El centro de Madrid, desde los años setenta, tiene un ambiente cordial y manejable pero con todos los servicios a mano, además de que te podías cruzar paseando desde Alaska a Arturo Pérez Reverte, pasando por Javier Marías. Hoy es un infierno de Erasmus que pasean en tuk-tuks orientales, hooligans con jarras de sangría de litro y medio y bares de tapas que te ofrecen sushi porque es lo que piden las señoritas belgas cuando quieren combatir la resaca sin engordar demasiado. Hablamos de un paisaje tan infernal que, por resumirlo en una frase, parece Las Ramblas. Lo que una vez nos vendieron con progreso y modernización ha significado la devastación cultural de una zona emblemática de la ciudad, que de manera creciente los madrileños preferimos no pisar.
Plantar cara a la nada
¿Por qué nadie ha hecho nada por impedir la barcelonización de Madrid? Mi triste impresión es que se ha trabajado para que esto ocurriera. Hace dos años, cuando Isabel Díaz Ayuso anunció de la Comunidad de Madrid acogería una versión madrileña del festival hípster Primavera Sound, sentí una profunda tristeza.

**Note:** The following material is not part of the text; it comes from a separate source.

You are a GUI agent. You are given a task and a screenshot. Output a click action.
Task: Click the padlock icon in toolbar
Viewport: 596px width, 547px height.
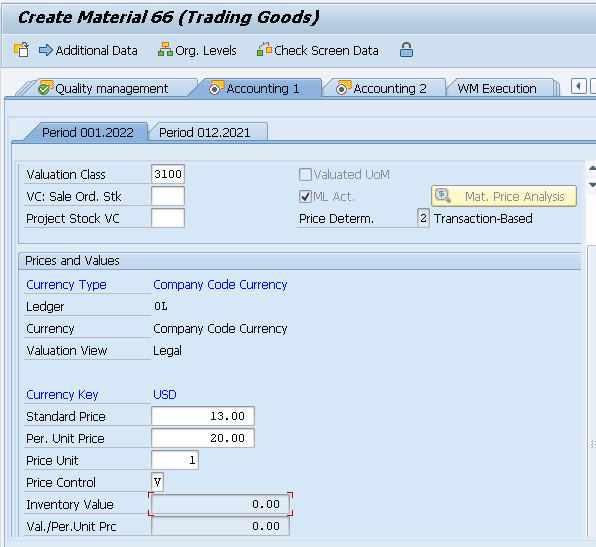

Se presentaba como algo deseable ser refugio de una marca decadente, anglófila y pseudomoderna, que en los últimos años había confirmado de sobra su condición de parque temático para cincuentones incapaces de comprender la música popular del siglo XXI. Aquello hacía tiempo que se parecía más a Yo fui a EGB que a un encuentro cultural con lo más sofisticado del pop actual. El resultado de la operación fue que el Primavera perpetró un desastre organizativo, echó la culpa a la escasez de infraestructuras de Madrid y se comió la jugosa subvención de 850.000 euros a cambio de nada. No se trataba de resucitar los modelos fallidos de Barcelona, sino de articular alternativas mejores desde Madrid. Tampoco es que hubieran puesto el listón tan alto.
Madrid no registra todavía los niveles de autoodio y nihilismo de Barcelona, pero hay que despertar frente al vacío multicultural
Por desgracia, no existe hoy en la capital ningún partido con un plan para apartar a Madrid de este modelo ‘ciudad global’ que ha arruinado por completo el nervio de Barcelona y lleva buen camino para hacer lo mismo con Málaga. No se trata de prohibir el turismo, sino de acogerlo con unos límites que no estropeen la vida de la ciudad. Ahora que es Navidad, Barcelona paga la enésima factura de su turboconsunismo multicultural: el ocultamiento de belenes y la desaparición de otras referencias cristianas, con una decoración municipal que sí tiene adornos alusivos a la fe musulmana en el barrio del Raval. Estamos pasando del “Feliz Navidad” a “Feliz Navislam”. En Madrid todavía no hemos llegado a esos niveles de autoodio y nihilismo, pero ya sabemos lo contagioso que es todo lo que llega de la ciudad condal. A estas alturas, es urgente ir despertando para no convertirnos en la nada.